Skip to content

[Inference.Core] MeshGraphormer Hand Refiner

Documentation

  • Class name: Inference_Core_MeshGraphormer-DepthMapPreprocessor
  • Category: ControlNet Preprocessors/Normal and Depth Estimators
  • Output node: False

This node is designed to preprocess images for depth map generation and hand pose estimation using the MeshGraphormer model. It handles the conversion of input images to a format suitable for the model, performs inference to generate depth maps and masks, and processes these outputs for further use in hand refinement tasks.

Input types

Required

  • image
    • The input image or batch of images to be processed for depth map and mask generation. It plays a crucial role in the node's execution as it directly influences the quality and accuracy of the generated depth maps and masks.
    • Comfy dtype: IMAGE
    • Python dtype: torch.Tensor

Optional

  • mask_bbox_padding
    • Determines the padding around detected bounding boxes for masks, influencing the size and coverage of the generated masks.
    • Comfy dtype: INT
    • Python dtype: int
  • resolution
    • Specifies the resolution at which the depth map and mask detection should be performed, affecting the detail level of the output.
    • Comfy dtype: INT
    • Python dtype: int
  • mask_type
    • Defines the strategy for mask generation, either based on depth values or tight bounding boxes, affecting the mask's shape and coverage.
    • Comfy dtype: COMBO[STRING]
    • Python dtype: str
  • mask_expand
    • Controls the expansion of masks beyond their original boundaries, useful for ensuring complete coverage of hand areas in depth maps.
    • Comfy dtype: INT
    • Python dtype: int
  • rand_seed
    • A seed value for random number generation, ensuring reproducibility of the mask generation process.
    • Comfy dtype: INT
    • Python dtype: int

Output types

  • IMAGE
    • Comfy dtype: IMAGE
    • The processed images after depth map and mask generation, ready for further analysis or visualization.
    • Python dtype: torch.Tensor
  • INPAINTING_MASK
    • Comfy dtype: MASK
    • The masks indicating areas to be inpainted or further processed, typically highlighting regions of interest such as hands.
    • Python dtype: torch.Tensor

Usage tips

  • Infra type: GPU
  • Common nodes: unknown

Source code

class Mesh_Graphormer_Depth_Map_Preprocessor:
    @classmethod
    def INPUT_TYPES(s):
        types = create_node_input_types(mask_bbox_padding=("INT", {"default": 30, "min": 0, "max": 100}))
        types["optional"].update(
            {
                "mask_type": (["based_on_depth", "tight_bboxes", "original"], {"default": "based_on_depth"}),
                "mask_expand": ("INT", {"default": 5, "min": -MAX_RESOLUTION, "max": MAX_RESOLUTION, "step": 1}),
                "rand_seed": ("INT", {"default": 88, "min": 0, "max": 0xffffffffffffffff})
            }
        )
        return types

    RETURN_TYPES = ("IMAGE", "MASK")
    RETURN_NAMES = ("IMAGE", "INPAINTING_MASK")
    FUNCTION = "execute"

    CATEGORY = "ControlNet Preprocessors/Normal and Depth Estimators"
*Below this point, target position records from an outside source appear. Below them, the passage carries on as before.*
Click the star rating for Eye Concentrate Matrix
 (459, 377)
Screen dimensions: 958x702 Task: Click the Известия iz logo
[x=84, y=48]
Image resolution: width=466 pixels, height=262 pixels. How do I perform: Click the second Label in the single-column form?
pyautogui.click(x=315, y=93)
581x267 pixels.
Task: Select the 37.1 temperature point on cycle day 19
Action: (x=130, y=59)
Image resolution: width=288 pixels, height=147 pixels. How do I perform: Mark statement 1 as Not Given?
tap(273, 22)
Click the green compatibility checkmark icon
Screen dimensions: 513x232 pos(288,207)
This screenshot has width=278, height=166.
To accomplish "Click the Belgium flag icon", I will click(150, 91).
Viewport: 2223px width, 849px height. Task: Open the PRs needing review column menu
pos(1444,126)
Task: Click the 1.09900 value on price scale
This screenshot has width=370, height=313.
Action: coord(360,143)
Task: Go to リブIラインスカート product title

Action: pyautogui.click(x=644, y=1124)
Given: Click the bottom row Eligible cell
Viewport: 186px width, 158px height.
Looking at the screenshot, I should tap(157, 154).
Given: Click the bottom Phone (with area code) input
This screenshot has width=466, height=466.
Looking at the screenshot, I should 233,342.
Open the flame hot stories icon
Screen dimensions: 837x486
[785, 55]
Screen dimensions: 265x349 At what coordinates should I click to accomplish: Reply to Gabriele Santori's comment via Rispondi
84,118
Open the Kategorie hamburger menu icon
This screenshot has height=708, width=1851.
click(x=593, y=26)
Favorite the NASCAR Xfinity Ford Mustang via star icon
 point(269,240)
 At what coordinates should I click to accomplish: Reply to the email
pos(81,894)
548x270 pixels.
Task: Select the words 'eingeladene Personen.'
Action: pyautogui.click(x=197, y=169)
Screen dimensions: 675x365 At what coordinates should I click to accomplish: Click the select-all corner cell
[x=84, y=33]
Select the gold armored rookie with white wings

    def execute(self, image, mask_bbox_padding=30, mask_type="based_on_depth", mask_expand=5, resolution=512, rand_seed=88, **kwargs):
        install_deps()
        from controlnet_aux.mesh_graphormer import MeshGraphormerDetector
        model = MeshGraphormerDetector.from_pretrained().to(model_management.get_torch_device())

        depth_map_list = []
        mask_list = []
        for single_image in image:
            np_image = np.asarray(single_image.cpu() * 255., dtype=np.uint8)
            depth_map, mask, info = model(np_image, output_type="np", detect_resolution=resolution, mask_bbox_padding=mask_bbox_padding, seed=rand_seed)
            if mask_type == "based_on_depth":
                H, W = mask.shape[:2]
                mask = cv2.resize(depth_map.copy(), (W, H))
                mask[mask > 0] = 255

            elif mask_type == "tight_bboxes":
                mask = np.zeros_like(mask)
                hand_bboxes = info["abs_boxes"]
                for hand_bbox in hand_bboxes: 
                    x_min, x_max, y_min, y_max = hand_bbox
                    mask[y_min:y_max+1, x_min:x_max+1, :] = 255 #HWC

            mask = mask[:, :, :1]
            depth_map_list.append(torch.from_numpy(depth_map.astype(np.float32) / 255.0))
            mask_list.append(torch.from_numpy(mask.astype(np.float32) / 255.0))
        depth_maps, masks = torch.stack(depth_map_list, dim=0), rearrange(torch.stack(mask_list, dim=0), "n h w 1 -> n 1 h w")
        return depth_maps, expand_mask(masks, mask_expand, tapered_corners=True)